97th SFS Airman ensures secure flights in austere areas downrange

  • Published
  • By Master Sgt. Mary Davis
  • 455th Air Expeditionary Public Affairs
"Rough landing in 15 minutes," the C-130J crew chief yelled as he passed the two security forces members sitting in jump seats of the Hercules aircraft.

The security forces "Defenders" silently checked their weapons, adjusted their body armor and sat calmly. They braced themselves for the hard landing and bumpy ride to an abrupt stop - signaling the flight's end and the beginning of their work.

Once the tail of the aircraft opened, the pair quickly scrambled outside and was welcomed by the 100-degree heat and sand from the running propellers. The team split up, slowly scanning the perimeter for potential threats as they silently made their way to the wingtips. The vigilant war fighters watched and waited for passengers and cargo to be offloaded before boarding the aircraft for a speedy departure from the dirt runway.

It was another safe operation, another successful mission completed and just another day for the Fly Away Security Team members assigned to the 455th Expeditionary Security Forces Squadron, who keep Bagram Airmen "responsive and precise."

The FAS Team is tasked with providing security for aircraft, aircrews, passengers and cargo, said Master Sgt. Brian Sedgley, 455 ESFS FAST coordinator.

"Basically, there are three types of flights that FAS Team would fly on," said the master sergeant from Scituate, R.I. "The first is detainee movement, foreign national personnel movement and austere areas requiring additional security requirements."

Security forces members receive two-week instruction consisting of mounted and dismounted patrols, entry control point, tower security and quick response force training, he said. In addition, they also attend a four-day FAST class that includes flight deck denial operations and ground security, involving safe transfer of distinguished visitors or persons under control.
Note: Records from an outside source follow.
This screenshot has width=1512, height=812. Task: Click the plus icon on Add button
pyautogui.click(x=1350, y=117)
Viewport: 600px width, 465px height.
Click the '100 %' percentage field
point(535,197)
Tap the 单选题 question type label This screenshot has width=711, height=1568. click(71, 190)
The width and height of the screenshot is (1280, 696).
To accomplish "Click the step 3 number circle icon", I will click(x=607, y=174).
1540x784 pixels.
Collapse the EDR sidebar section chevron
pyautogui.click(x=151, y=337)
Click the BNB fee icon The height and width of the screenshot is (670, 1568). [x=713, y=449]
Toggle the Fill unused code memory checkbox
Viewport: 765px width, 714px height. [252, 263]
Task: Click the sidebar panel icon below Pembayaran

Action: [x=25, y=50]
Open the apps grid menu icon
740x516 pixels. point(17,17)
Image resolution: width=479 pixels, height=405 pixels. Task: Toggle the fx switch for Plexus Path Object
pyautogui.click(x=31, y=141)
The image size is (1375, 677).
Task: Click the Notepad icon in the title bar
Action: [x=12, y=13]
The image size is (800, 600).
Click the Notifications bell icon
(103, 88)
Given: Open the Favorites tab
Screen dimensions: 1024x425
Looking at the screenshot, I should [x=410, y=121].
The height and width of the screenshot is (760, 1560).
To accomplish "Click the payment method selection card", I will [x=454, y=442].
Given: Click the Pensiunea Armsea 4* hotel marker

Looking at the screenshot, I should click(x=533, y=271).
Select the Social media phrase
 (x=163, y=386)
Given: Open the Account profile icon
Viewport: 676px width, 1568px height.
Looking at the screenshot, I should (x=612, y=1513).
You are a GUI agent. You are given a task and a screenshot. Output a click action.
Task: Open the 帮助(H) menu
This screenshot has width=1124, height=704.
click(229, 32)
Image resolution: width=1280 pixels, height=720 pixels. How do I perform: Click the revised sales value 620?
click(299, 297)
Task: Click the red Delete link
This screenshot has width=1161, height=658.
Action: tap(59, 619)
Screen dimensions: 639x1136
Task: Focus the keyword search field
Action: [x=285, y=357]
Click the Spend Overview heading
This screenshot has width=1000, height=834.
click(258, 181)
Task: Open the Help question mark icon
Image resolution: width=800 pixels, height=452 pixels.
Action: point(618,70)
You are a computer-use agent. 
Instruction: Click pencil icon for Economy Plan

To initiate a FAS Team mission, Sedgley said he receives a call one day prior from Air Mobility Division Force Protection. He creates a duty roster and informs his personnel. The day of the mission, the team members report in and make sure their equipment and weapons are ready and leave for the assigned mission.

Responsible for the people on board, there are times when one FAST member will sit in the flight deck area to provide security when there are persons under control or distinguished visitors aboard. This ensures no unauthorized individuals enter the flight deck.

Not only are they responsible for people on board, but the safety of the entire aircraft, said Tech. Sgt. Jason Guillory, 455 ESFS FAST leader.

"Normally, we exit the rear of the aircraft after it lands. Time on the ground varies, but the longer it's on the ground, the more of a potential target we become," said Guillory, who is deployed from the 19th Security Forces Squadron, Little Rock Air Force Base, Ark. "As long as the aircraft is on the ground with the ramp lowered, we are outside performing sentry security. On the ground, the aircraft engines are left running, so crews work as quickly as they can to offload people and cargo so we can take off again."

For Airman 1st Class Dominque Maniece, being a FAS Team member is an exciting part of his first deployment, he said.

"It's different than doing your normal security forces job," said Maniece, who is deployed from Altus AFB, Okla. "I enjoy being able to go several places throughout Afghanistan, knowing the aircrew depends on us for security."

Guillory agreed.

"I think it broadens our career field - to go outside the wire for a while and provide security," he said. "It's something distinctive that we do, and we take our job very seriously."

Flying to areas with minimal security can sometimes be intimidating for aircrews. That's why Maj. Matt Glynn, C-130J pilot, was grateful for the support the FAST members provide.

"When you land in austere areas, sometimes the hairs stand up on the back of your neck," said Glynn, an Air National Guardsman with the 774th Expeditionary Airlift Squadron. "It's a good feeling knowing the FAS Team is onboard looking out for us."